Antic Face: Ready to Tackle Inequality in Theater

From the Greeks to Shakespeare, the stage has long been a male-dominated domain. Women as actresses were akin to prostitutes in England until the late Victorian era, at least. Although now we have women treading the boards and gracing the silver screens, there remains an imbalance. The roles played by women are often smaller, less vital, and support the male-driven stories. This week alone has seen a media storm in a teacup over how Renée Zellweger looks, and although an actress does rely heavily on her face to make a living, the emphasis ought to be on how she conveys emotion through facial expressions rather than about whether or not she has had plastic surgery!

So it was a welcome relief to find out about new theater company, Antic Face, which is about to stage its first production at London’s Victoria and Albert Museum.

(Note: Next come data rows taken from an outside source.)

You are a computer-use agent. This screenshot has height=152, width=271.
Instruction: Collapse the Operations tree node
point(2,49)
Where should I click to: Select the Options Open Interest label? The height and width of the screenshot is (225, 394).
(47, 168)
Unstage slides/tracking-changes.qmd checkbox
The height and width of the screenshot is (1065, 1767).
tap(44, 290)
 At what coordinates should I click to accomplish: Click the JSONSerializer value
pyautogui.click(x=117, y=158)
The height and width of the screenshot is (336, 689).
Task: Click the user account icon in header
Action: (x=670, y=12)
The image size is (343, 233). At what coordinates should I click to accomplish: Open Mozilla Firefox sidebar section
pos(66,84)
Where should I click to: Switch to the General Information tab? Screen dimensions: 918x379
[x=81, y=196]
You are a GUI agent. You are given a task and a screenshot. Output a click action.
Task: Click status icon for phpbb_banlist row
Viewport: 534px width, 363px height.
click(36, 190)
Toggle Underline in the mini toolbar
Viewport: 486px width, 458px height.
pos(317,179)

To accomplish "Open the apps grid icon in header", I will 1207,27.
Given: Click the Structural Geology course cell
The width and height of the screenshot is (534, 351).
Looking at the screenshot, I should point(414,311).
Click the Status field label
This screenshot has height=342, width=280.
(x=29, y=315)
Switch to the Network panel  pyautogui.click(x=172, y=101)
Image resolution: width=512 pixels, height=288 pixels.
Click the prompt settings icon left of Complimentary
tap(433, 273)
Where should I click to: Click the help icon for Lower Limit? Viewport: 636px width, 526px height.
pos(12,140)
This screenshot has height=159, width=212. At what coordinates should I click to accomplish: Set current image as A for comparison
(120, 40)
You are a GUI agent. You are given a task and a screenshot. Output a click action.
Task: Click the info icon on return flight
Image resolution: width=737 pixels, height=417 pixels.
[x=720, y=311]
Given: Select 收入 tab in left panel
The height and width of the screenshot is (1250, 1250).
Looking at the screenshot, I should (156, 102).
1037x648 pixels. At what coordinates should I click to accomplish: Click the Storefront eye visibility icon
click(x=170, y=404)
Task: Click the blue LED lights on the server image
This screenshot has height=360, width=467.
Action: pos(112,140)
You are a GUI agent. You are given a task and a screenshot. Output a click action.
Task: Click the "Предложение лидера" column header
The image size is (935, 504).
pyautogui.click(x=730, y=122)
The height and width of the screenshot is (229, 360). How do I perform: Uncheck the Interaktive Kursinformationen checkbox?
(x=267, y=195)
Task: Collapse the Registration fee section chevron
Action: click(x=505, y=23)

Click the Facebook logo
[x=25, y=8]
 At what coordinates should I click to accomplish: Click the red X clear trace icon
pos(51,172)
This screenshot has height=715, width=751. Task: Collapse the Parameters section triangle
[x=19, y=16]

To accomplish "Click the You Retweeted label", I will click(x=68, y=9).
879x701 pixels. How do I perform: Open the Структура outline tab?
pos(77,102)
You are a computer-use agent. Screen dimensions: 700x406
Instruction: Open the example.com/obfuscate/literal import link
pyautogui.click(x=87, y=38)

Antic Face was founded by Cambridge alumni Emma Hall and Charlie Parham as a means to redress gender inequality in the arts. Not only are they committed to putting on plays with strong female characters and an equal gender split in terms of casting, but they are also focusing on educating people in order to positively promote gender equality on the stage and provide a platform for young people to gain access to the arts on a professional level. Having an agenda that is explicit in its desire to close the gender gap through gender blind casting and an emphasis on staging productions that have strong female characters is a change from the norm. It’s a bold move in an industry that has in the past been focused on promoting negative stereotypes of women.

Hippolytos by Euripides is their first production, running from November 1–27 in the tunnels of Victoria and Albert. We will certainly be supporting this new venture that will work towards remedying the gender divide in theater!